Commissioner of NASCAR
- In office March 31, 2025 – January 31, 2026
- Succeeded by: Steve O'Donnell

Personal details
- Born: December 23, 1962 (age 63) Burlington, Vermont, U.S.
- Spouse: Dina (div. 2024)
- Children: 4
- Education: University of Vermont (BA) Boston College (MBA)

= Steve Phelps =

American motorsports executive (born 1962)

Steve Phelps (born December 23, 1962) is an American motorsports executive. He was formerly the Commissioner of NASCAR.

==Early life==
Phelps was born in Burlington, Vermont. As a young man, he attended stock car races at Catamount Stadium.

He attended University of Vermont and was a member of the track team. After graduating from UVM, Phelps obtained an MBA from Boston College.

==Career==
After graduating college, Phelps worked in New York City for American Home Products as a brand manager for Chef Boyardee and later at Guinness.

In 1990, Phelps began working for the NFL, first as a marketing manager and eventually as a vice president of Corporate Marketing. He remained with the company until 2004.
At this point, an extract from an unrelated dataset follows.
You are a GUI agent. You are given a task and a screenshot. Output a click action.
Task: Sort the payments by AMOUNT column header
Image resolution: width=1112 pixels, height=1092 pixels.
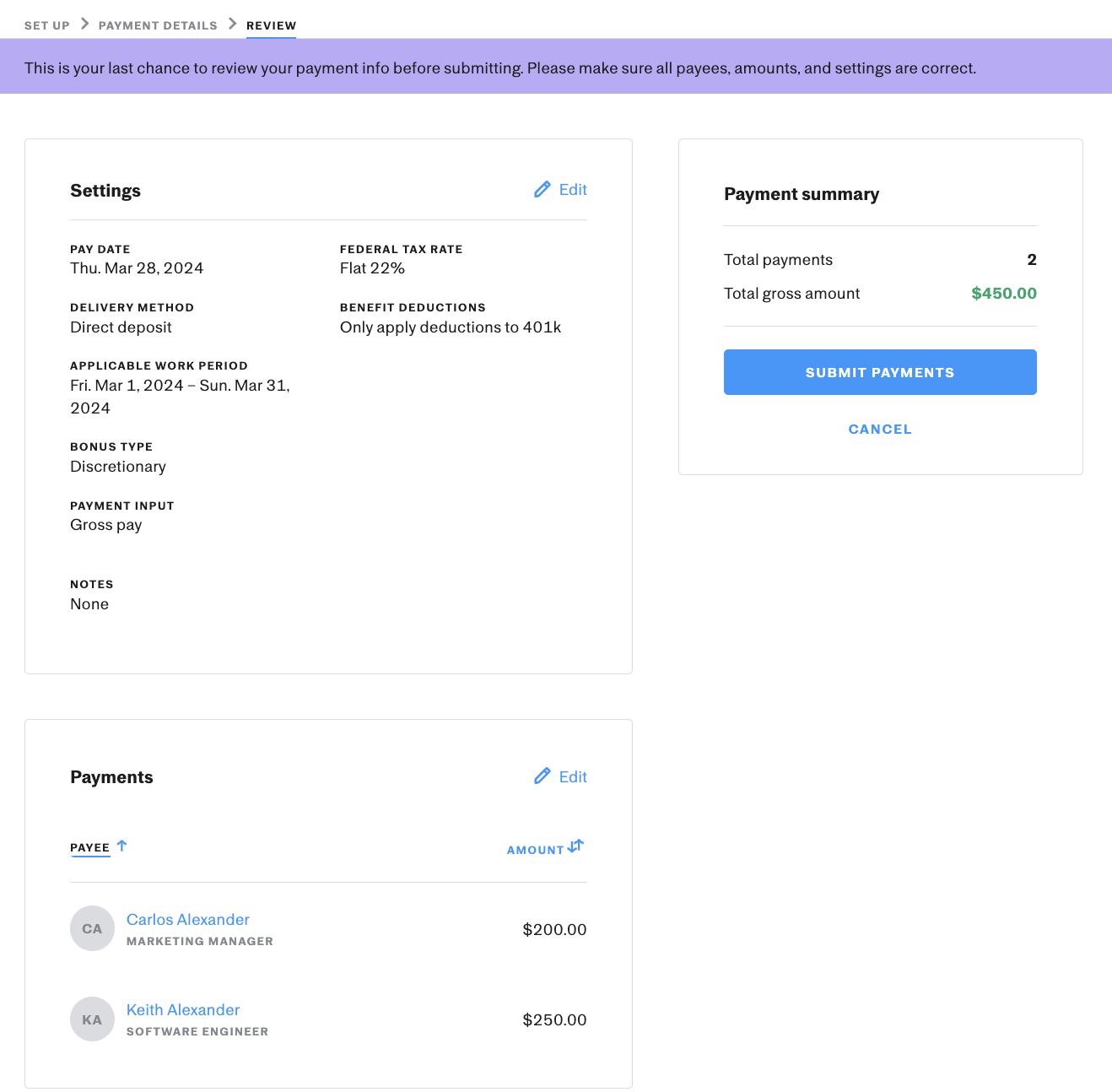535,850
After leaving the NFL, Phelps was recruited by Casey Wasserman to work at the Wasserman Media Group as head of global sales. After one year at WMG, Phelps left to work at NASCAR.

In July 2005, Phelps joined NASCAR, first as Vice President of Corporate Marketing. In January 2006, Phelps was promoted to Chief Marketing Officer. In January 2010, he was named Senior Vice President. In December 2013, he was named Executive Vice President. Phelps was named Chief Operating Officer in April 2018.

At NASCAR, Phelps won Adweek's Sports Marketing Executive of the Year. He also won Adweek's Brand Genius Award winner in the “sports” category.

In September 2018, it was announced that Phelps would be named the fifth President in NASCAR's history, succeeding Brent Dewar.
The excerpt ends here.